Accommodating Employees with (Invisible) Disabilities
61 million people in the US—one in four—have a disability. Beyond stereotypes, “disability” can include conditions that can’t be observed directly. Consider these examples:
- A staff member with depression is struggling to mobilize in the mornings and get to work by 8:00.
- A postdoc with chronic pain wishes they could sit in the lab rather than standing most of the day.
- An employee going through chemo needs specific times off work for appointments, and fights severe nausea at times when at work.
- The fluorescent lights in your space trigger migraines for a student trainee.
At some point in your career, one of your staff or trainees will come to you requesting accommodations to do their job. Many of us are concerned that we won’t know how to handle it when someone comes to us needing help or that making accommodations might be expensive or difficult. The rules and requirements of the Americans with Disabilities Act are actually straightforward, and provide a clear path to getting your employee what he or she needs.

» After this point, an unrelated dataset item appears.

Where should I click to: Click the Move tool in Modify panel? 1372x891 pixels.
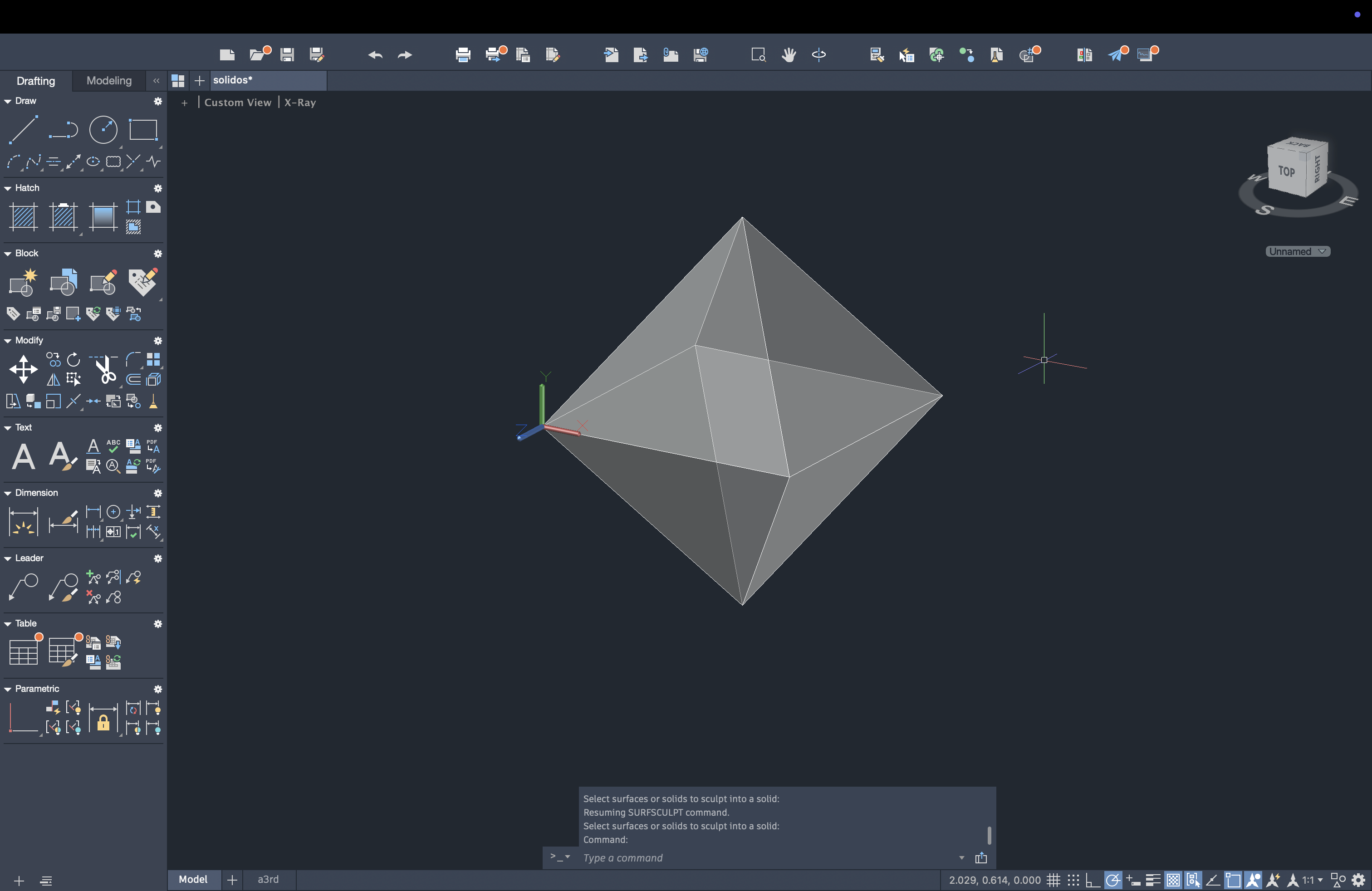click(x=23, y=369)
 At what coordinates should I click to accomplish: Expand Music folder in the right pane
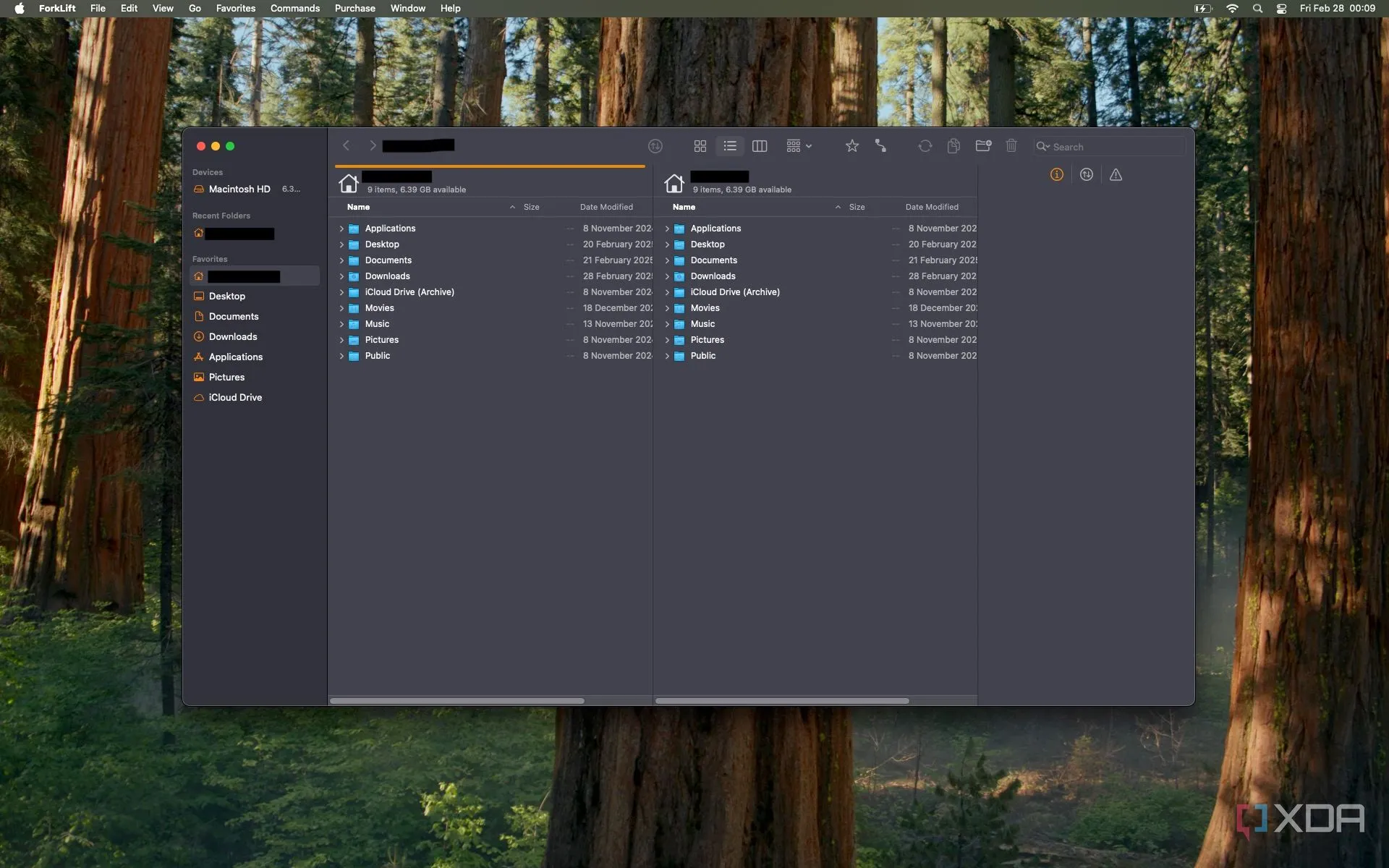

The ADA mandates that employers engage in an interactive process with employees with known disabilities in order to provide reasonable accommodations. Important Note: This does not mean you are required to hire or retain certain people simply because they are disabled. Employees must be able to perform the essential functions of their job.1
Here’s how to recognize when someone needs help and how to work through an interactive process.
Recognizing an Accommodation Request
An accommodation request can come in several forms, none of which require the individual to say the words “disability” or “accommodation.” The staff member can:
- Have obvious limitations, such as requiring a wheelchair or crutches.
- Show a change in performance (tardiness, not finishing work assigned, not performing tasks as well as previously).
- Request an accommodation, with or without using those words. They can request to avoid a repeated wrist motion when performing a task, mention having trouble with their memory or concentration due to a new medication (without then asking for accommodation), or show you a doctor’s note stating they shouldn’t lift more than 20 pounds.
Any of these should cause you to start a conversation and determine the sort of restrictions or limitations the individual has, whether these limitations impede essential job functions, and how you/your institution can even the playing field with accommodations so the employee has the same opportunity to be successful at their job as an employee without a disability.
Keep the conversation to the whats and whens: What can/can’t the person do, what do they need, and what is the duration of the restrictions or limitations? Don’t ask for details you don’t need to help them, such as what disease or condition caused their impairment, what treatment they are receiving, or if they’re taking their medications. If the individual volunteers information or asks for advice, it’s okay to engage them, but don’t go there without an invitation.
Making Reasonable Accommodations
When working out reasonable accommodations, consider:
- Is the problem activity essential to that job? Could it be given to another employee and another task substituted?
- For example, your research assistant normally spends the day at a desk analyzing data, but four times a year you ask her to walk around a local event for three hours handing out flyers about your study. She says back pain prevents her from standing and walking for that long. Since the activity is so infrequent, can it be given to another member of your team while the employee needing accommodation takes something off that team member’s plate or has a different role?
- If the activity is essential to the job, can it be done in a different way? For example:
- Can the activity usually done standing be done sitting?
- Could the time be shifted? (I.e., an employee can no longer drive and needs to access public transportation at a set schedule; a sleep disorder prevents working an early shift but would allow later start and end times.)
- Would an assistive device allow the employee to do the activity? (The Job Accommodation Network has a dizzying list of assistive devices, including vendors and model numbers, broken down by type of limitation and disability.)
- Are there multiple possible accommodations? If so, consider the employee’s preference, but the decision of which to use is ultimately the employer’s.
In a survey of 781 employers who made accommodations for disabled employees, the Job Accommodation Network found that 59% paid nothing for the accommodation, and of those who did have to spend, the median cost for the accommodation was $500.
Once you and your employee have settled on an accommodation, discuss when and how you will check in to make sure everything’s working as expected. Keep iterating as needed to ensure success.
People with a disability may not see it as a disability or may not feel comfortable coming forward to request an accommodation. If you see someone struggling—especially someone you mentor or manage—ask if they need help, or if something about the work environment could be changed to make it easier for them. Let them lead the ensuing discussion, but make clear that you are available to talk about accommodations if necessary.
1 “An individual with a disability must…be qualified to perform the essential functions of the job with or without reasonable accommodation, in order to be protected by the ADA. This means that the applicant or employee must:
- satisfy your job requirements for educational background, employment experience, skills, licenses, and any other qualification standards that are job related; and
- be able to perform those tasks that are essential to the job, with or without reasonable accommodation.” Equal Opportunity Employment Commission.